Let $I$ be the incenter of $\triangle ABC$.
Let $I_a$, $I_b$ and $I_c$ be the excenters of $\triangle ABC$ with respect to $a$, $b$ and $c$ respectively.
Let $\triangle I_a I_b I_c$ be the triangle whose vertices are those excenters of $I_a$, $I_b$ and $I_c$.
Then:
- $\triangle ABC$ is the orthic triangle of $\triangle I_a I_b I_c$
and:
- $I$ is the orthocenter of $\triangle I_a I_b I_c$.
Proof
From Construction of Excircle to Triangle, it is seen that:
- $A I_b$ is the angle bisector of $\angle PAC$
- $A I_c$ is the angle bisector of $\angle QAB$.

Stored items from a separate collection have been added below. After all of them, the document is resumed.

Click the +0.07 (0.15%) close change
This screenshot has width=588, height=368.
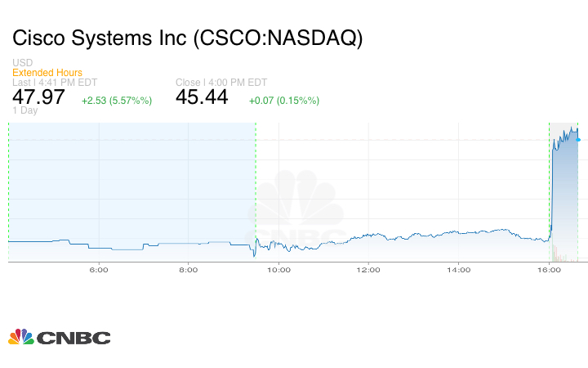coord(283,101)
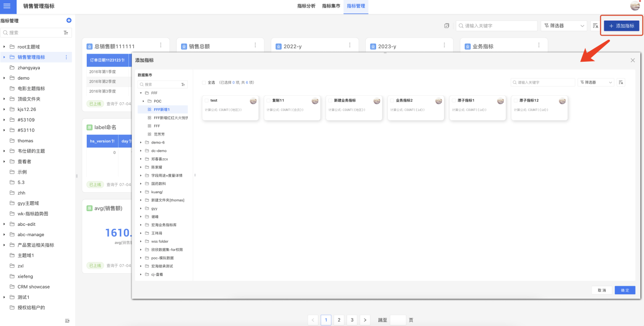Tick the checkbox on the test indicator card

coord(207,101)
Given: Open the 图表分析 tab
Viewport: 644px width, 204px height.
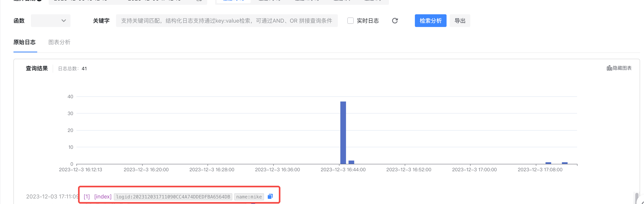Looking at the screenshot, I should coord(59,42).
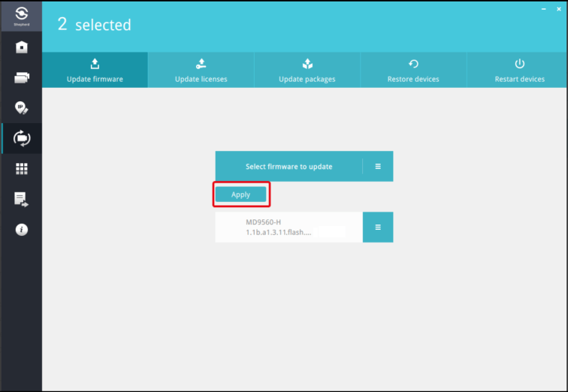Expand the menu beside the MD9560-H firmware entry

pyautogui.click(x=378, y=227)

Hence $I_b A I_c$ is a straight line.
From the construction in Excenters and Incenter of Orthic Triangle, $A I I_a$ is a straight line which is perpendicular to $I_b A I_c$.
The same argument mutatis mutandis is used to show that:
- $B I I_b$ is a straight line which is perpendicular to the straight line $I_a B I_c$
and
- $C I I_c$ is a straight line which is perpendicular to the straight line $I_a C I_b$.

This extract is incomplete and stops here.